A's shut out Cleveland
• Coco Crisp went 3-for-5 with five RBIs and gave Jarrod Parker (six hits in eight innings) more than enough offense as the Athletics blanked the Indians, 7-0.

• Crisp was the first Athletics leadoff hitter to drive in five or more runs since Billy McMillon in 2003. Since 1918, Crisp was the sixth different A's leadoff hitter to have a five-RBI game. Eddie Joost had five of them, and Rickey Henderson, Ernie Young and Terrence Long each had one.

• The Athletics have 11 team shutouts this season -- third-most in the AL. Parker has four games in which he has finished with at least six scoreless innings; those four tie him with Bartolo Colon and Tommy Milone for the most on the A's staff.

• Bryce Harper went 2-for-4 with his sixth triple and 12th home run as the Nationals defeated the Mets, 5-2. Harper has 34 extra-base hits this season, the eighth-most ever by a player in his age-19 or younger season.

• The most extra-base hits by a player in his age 19 season or younger belong to Mel Ott (48 in 1928), Phil Cavarretta (48 in 1935), Tony Conigliaro (47 in 1964), Buddy Lewis (40 in 1936), Ken Griffey Jr. (39 in 1989), Robin Yount (38 in 1975) and George Davis (37 in 1890).

Suzuki leads Yanks
• In New York's 4-1 win over Boston, Ichiro Suzuki homered twice among his three hits, Derek Jeter doubled twice among his three hits and Hiroki Kuroda allowed one run in eight innings for his 12th win of the season.

• In 26 games since joining the Yankees, Suzuki is batting .322 with five doubles, a triple and three home runs and is averaging one extra-base hit for every 9.67 at-bats. During his 95 games with Seattle, Ichiro batted .261 and averaged an extra-base hit every 16.75 at-bats.

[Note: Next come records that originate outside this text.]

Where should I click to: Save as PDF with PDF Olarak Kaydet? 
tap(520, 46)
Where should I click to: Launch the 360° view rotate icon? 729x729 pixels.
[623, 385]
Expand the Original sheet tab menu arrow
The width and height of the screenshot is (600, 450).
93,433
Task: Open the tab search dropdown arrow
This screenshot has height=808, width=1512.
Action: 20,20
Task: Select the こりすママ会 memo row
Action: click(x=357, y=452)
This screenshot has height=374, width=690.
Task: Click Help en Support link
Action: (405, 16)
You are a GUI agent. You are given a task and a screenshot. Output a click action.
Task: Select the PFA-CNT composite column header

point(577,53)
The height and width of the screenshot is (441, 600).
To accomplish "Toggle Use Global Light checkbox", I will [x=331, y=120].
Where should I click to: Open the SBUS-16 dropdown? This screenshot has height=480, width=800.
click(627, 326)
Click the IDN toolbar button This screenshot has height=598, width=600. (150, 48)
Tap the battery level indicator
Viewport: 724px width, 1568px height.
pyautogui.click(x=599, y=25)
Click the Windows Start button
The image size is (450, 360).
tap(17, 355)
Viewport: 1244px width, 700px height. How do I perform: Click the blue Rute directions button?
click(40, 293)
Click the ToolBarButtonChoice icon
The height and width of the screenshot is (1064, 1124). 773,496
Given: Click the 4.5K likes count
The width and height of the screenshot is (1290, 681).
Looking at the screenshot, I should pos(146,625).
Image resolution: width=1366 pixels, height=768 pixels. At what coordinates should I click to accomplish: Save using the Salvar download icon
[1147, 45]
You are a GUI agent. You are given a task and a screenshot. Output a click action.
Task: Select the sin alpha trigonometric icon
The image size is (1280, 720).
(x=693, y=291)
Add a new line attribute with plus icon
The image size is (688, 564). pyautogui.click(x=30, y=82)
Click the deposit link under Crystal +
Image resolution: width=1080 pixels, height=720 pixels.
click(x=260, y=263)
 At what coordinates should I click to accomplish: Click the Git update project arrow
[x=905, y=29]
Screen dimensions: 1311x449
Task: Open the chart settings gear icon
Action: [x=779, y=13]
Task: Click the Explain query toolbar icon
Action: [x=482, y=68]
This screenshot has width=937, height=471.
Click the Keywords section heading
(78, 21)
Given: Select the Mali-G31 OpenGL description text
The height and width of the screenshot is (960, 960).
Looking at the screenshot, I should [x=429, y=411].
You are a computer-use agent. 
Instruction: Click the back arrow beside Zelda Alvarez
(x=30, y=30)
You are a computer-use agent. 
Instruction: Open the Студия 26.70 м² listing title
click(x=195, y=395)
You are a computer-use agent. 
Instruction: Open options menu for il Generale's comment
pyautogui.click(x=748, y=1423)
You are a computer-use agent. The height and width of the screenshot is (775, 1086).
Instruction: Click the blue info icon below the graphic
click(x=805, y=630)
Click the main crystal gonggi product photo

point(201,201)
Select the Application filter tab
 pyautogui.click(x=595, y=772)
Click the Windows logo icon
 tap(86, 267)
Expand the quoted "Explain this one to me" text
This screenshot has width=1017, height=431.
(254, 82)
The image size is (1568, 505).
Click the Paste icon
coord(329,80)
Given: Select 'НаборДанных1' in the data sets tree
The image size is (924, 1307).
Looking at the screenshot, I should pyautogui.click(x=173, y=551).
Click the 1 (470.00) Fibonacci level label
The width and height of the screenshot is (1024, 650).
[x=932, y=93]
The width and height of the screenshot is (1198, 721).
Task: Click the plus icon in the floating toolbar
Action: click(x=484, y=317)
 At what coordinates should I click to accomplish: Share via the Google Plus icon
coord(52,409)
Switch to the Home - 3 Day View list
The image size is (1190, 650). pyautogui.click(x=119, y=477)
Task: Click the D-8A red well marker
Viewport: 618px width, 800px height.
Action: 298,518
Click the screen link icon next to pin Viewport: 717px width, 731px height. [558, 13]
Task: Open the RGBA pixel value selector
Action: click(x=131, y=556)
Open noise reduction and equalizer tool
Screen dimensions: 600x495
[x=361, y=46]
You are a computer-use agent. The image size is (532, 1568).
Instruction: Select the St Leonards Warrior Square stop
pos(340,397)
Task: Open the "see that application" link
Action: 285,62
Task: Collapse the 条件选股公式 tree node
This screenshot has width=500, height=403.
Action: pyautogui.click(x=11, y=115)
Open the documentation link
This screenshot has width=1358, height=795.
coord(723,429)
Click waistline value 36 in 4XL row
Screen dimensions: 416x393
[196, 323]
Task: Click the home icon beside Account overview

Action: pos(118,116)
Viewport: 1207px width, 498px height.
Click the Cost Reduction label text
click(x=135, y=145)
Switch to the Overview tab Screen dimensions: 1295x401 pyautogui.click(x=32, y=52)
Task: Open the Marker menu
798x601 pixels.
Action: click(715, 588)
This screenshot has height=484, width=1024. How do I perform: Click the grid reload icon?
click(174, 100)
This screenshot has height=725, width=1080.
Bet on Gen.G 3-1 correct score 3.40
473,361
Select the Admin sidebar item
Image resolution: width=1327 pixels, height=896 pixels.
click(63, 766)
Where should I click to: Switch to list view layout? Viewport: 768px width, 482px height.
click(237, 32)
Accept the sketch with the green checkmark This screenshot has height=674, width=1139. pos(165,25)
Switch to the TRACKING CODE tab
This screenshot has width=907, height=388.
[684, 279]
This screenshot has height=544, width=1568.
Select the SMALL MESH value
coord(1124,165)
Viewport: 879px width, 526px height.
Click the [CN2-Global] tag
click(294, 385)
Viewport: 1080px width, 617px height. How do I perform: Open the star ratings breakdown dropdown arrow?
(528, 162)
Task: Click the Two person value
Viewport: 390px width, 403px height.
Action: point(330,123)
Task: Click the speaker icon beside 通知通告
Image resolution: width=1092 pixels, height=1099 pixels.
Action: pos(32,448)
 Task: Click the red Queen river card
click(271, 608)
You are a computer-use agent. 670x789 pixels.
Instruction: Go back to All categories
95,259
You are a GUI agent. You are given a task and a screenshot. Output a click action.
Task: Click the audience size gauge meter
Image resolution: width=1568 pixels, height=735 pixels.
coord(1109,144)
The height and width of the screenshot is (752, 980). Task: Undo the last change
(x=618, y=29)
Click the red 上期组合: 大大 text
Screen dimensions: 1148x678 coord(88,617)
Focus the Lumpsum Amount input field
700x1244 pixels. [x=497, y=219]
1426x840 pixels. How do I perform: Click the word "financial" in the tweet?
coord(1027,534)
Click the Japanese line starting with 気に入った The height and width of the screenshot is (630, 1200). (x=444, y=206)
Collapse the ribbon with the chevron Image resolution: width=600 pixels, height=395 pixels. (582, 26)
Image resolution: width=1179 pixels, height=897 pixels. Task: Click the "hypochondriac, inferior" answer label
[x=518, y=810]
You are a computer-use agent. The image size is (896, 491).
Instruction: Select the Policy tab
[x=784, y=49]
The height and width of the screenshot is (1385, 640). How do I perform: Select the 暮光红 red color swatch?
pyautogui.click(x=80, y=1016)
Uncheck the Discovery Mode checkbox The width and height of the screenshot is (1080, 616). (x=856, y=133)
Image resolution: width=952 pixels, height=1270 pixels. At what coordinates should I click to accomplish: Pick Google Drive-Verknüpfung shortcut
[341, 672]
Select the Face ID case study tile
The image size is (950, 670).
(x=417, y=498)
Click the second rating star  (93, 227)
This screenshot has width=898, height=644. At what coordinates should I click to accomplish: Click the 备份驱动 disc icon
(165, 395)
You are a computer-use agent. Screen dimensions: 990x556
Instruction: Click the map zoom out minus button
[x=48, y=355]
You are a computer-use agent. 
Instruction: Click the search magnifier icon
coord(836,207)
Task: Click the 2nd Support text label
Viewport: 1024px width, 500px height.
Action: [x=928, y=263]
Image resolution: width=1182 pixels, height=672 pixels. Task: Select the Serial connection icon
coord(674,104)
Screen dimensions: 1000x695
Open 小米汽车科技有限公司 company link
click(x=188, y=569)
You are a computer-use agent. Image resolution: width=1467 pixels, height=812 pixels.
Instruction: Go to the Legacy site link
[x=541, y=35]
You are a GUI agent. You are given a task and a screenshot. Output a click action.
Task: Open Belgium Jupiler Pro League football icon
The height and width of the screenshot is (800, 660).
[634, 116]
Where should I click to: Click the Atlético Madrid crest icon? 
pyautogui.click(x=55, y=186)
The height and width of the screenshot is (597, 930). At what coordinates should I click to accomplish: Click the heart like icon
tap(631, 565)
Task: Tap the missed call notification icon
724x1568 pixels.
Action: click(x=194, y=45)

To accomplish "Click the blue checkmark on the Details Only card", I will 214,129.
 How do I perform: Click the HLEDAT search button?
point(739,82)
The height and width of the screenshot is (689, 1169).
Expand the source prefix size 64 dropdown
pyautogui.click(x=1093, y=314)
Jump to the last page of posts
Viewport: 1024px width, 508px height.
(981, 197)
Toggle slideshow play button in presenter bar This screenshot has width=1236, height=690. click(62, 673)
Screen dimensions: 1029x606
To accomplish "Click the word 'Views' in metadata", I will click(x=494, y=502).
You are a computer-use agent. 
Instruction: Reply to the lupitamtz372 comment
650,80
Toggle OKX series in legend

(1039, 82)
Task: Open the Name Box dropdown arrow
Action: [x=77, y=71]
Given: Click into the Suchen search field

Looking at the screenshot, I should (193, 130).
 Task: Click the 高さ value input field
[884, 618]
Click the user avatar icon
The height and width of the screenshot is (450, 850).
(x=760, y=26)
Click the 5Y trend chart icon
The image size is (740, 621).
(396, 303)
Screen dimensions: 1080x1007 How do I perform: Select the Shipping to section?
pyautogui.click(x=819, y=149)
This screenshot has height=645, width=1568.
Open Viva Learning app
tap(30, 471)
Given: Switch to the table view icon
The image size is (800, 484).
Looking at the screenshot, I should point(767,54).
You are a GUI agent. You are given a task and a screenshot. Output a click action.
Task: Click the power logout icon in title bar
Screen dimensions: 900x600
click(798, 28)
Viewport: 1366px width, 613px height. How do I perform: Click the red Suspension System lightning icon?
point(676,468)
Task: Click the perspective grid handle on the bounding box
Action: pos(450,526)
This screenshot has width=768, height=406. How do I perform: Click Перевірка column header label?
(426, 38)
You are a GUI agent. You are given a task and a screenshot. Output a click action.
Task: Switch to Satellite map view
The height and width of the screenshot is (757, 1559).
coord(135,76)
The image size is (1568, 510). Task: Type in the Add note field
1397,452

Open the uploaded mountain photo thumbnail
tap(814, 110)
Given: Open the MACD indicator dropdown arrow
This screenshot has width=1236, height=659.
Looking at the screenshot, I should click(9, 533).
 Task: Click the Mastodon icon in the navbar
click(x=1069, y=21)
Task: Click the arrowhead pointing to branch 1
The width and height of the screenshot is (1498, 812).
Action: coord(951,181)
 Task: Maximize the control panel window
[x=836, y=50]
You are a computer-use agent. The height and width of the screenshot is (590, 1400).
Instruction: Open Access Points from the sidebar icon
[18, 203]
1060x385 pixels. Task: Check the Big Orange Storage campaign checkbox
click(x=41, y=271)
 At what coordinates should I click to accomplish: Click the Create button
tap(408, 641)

• Jeter's career hits total rose to 3,251 and he moved to within one of matching Nap Lajoie for 12th on the all-time list. The doubles gave him 36 extra-base hits this season, tied for the fifth-most in history by any shortstop in his age-38-or-older season. Rabbit Maranville had 36 in 1930 and Omar Vizquel had 36 in 2006.

• Kuroda -- seventh in the AL with a 2.96 ERA -- has had 10 games this season in which has finished with at least seven innings and no more than one run allowed. Those 10 games are tied for the third-most in the Majors and represent the most by a Yankees right-hander since Mike Mussina had 14 such games in 2001.

Here and there
• Chad Billingsley (three hits in seven innings) and two relievers combined on a three-hitter as the Dodgers picked up their eighth team shutout of the season, beating Atlanta, 5-0. From June 16-July 7, Billingsley made five starts, lost all five, and posted a 6.21 ERA. After that fifth start, he went on the disabled list. Since returning, he has made six starts, won all six, and posted a 1.30 ERA. Billingsley is the first Dodgers pitcher to record a win in six consecutive starts since Kevin Brown had a seven-start winning streak in 2003.

• Jeremy Guthrie took a no-hitter into the seventh inning but settled for no decision as his Royals defeated the White Sox, 5-2. Guthrie went 7 2/3 innings innings, allowing two runs, both of them unearned. He became the third pitcher in franchise history to put together three consecutive starts of seven-plus innings and no earned runs allowed. Bret Saberhagen set the mark in 1989 and David Cone matched it in 1994.

• Aaron Hill homered twice and doubled in a three-hit, two-RBI performance as the D-backs enjoyed an 8-1 win over the Astros. With 30 doubles, five triples and 17 home runs, Hill's 52 extra-base hits are the second most in the Majors by a second baseman.

Roger Schlueter is senior researcher for MLB Productions. This story was not subject to the approval of Major League Baseball or its clubs.